Wie ein Cover entsteht…

Wie ein Buchcover entsteht

Das Cover ist nach dem Inhalt wohl das wichtigste Merkmal eines Buches. Nicht zuletzt, weil es den Leser noch vor dem Inhalt überzeugen muss, das Buch überhaupt erst in die Hand zu nehmen und zu lesen. Deshalb müssen Buchumschläge vieles mehr sein als einfach nur hübsch. Sie müssen dem Leser optisch vermitteln, was ihn erwartet, also in welche Richtung die Geschichte geht, und sie müssen nicht zuletzt verkaufen. Dennoch sind meine Cover für mich in erster Linie Gefühlssache. Schon während des Schreibens habe ich eine Ahnung davon, wie das fertige Buch einmal aussehen soll. Deshalb durchforste ich in jeder freien Minute Bilddatenbanken nach dem richtigen Motiv. Eine schöne Silhouette zu finden, ist nicht leicht, aber als typisches Merkmal meiner Romane nicht wegzudenken. Und der Hintergrund? Ja, der erweist sich oftmals als Qual der Wahl aus Hunderten.

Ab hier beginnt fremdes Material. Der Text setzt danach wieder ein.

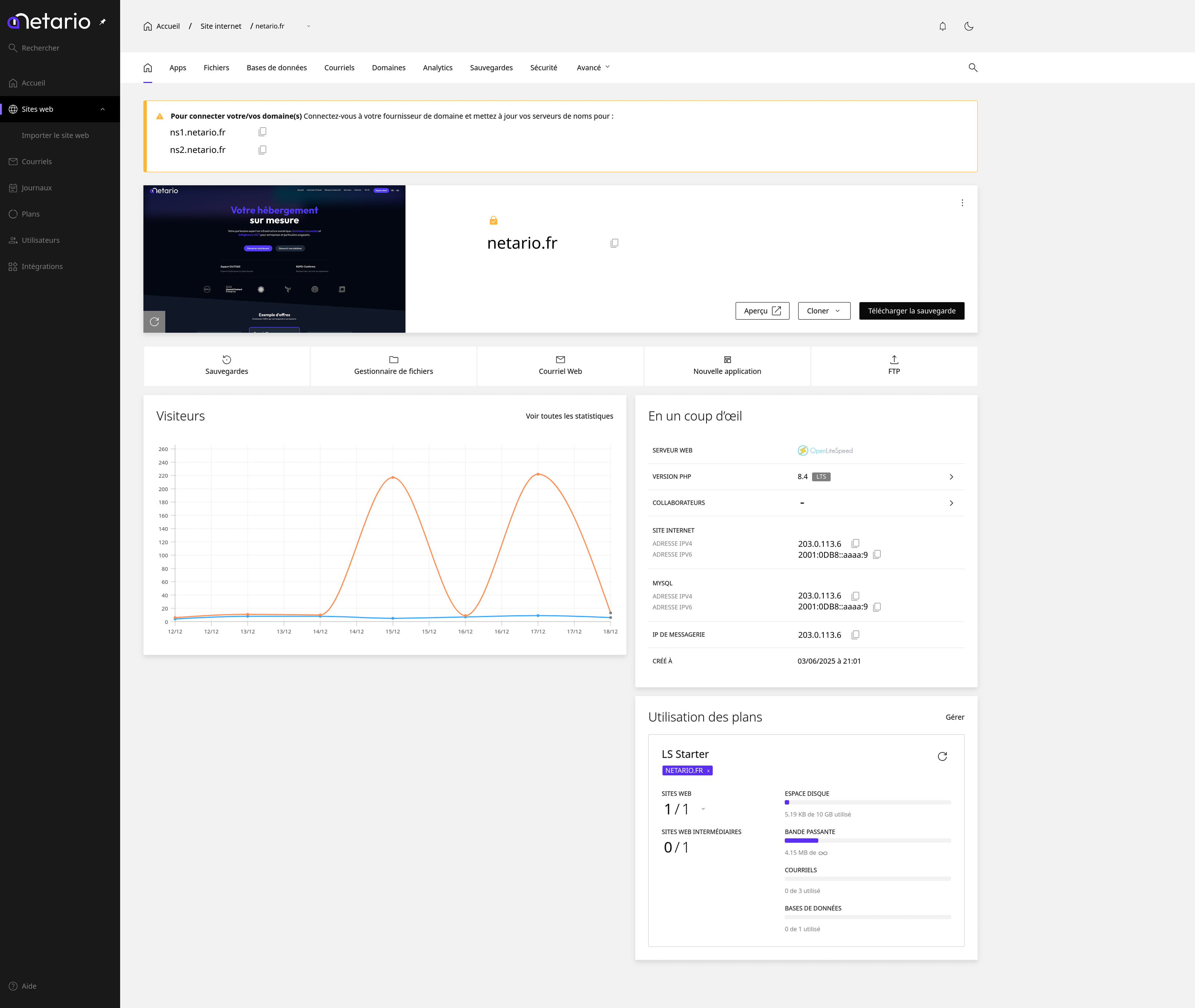Switch to the Analytics tab
This screenshot has width=1195, height=1008.
click(438, 67)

Im Fall von ‚Liliensterne‘ war ich auf den ersten Blick in das Hintergrundbild verliebt (im Original sieht ein wenig anders aus, als auf dem Cover) und in Sekunden darauf festgelegt. Diese Entscheidung bereue ich nicht (nein, ich liebe das Gebüsch und die Tiere). Im Nachhinein erweist sie sich aber als kompliziert, da die Schriftfarbe für den Titel alles andere als leicht zu finden ist. Mir schwirrt vom vielen Starren auf die Kontaktbögen der Kopf und immer wenn ich glaube, die Entscheidung ist zum Greifen nah, gerate ich ins Zweifeln. Ist die helle Schrift im Shop gut sichtbar? Wirkt die dunkle über der Silhouette nicht zu düster? Flimmert die Farbe auf dem Bildschirm? Und überhaupt, sollte ich nicht noch eine Million andere Farben ausprobieren? Ihr seht mein Dilemma. Die Schrift selber war übrigens leicht gefunden. Sie ist sozusagen Vintage und stammt aus der Zeit … ah, das verrate ich erst im Klappentext.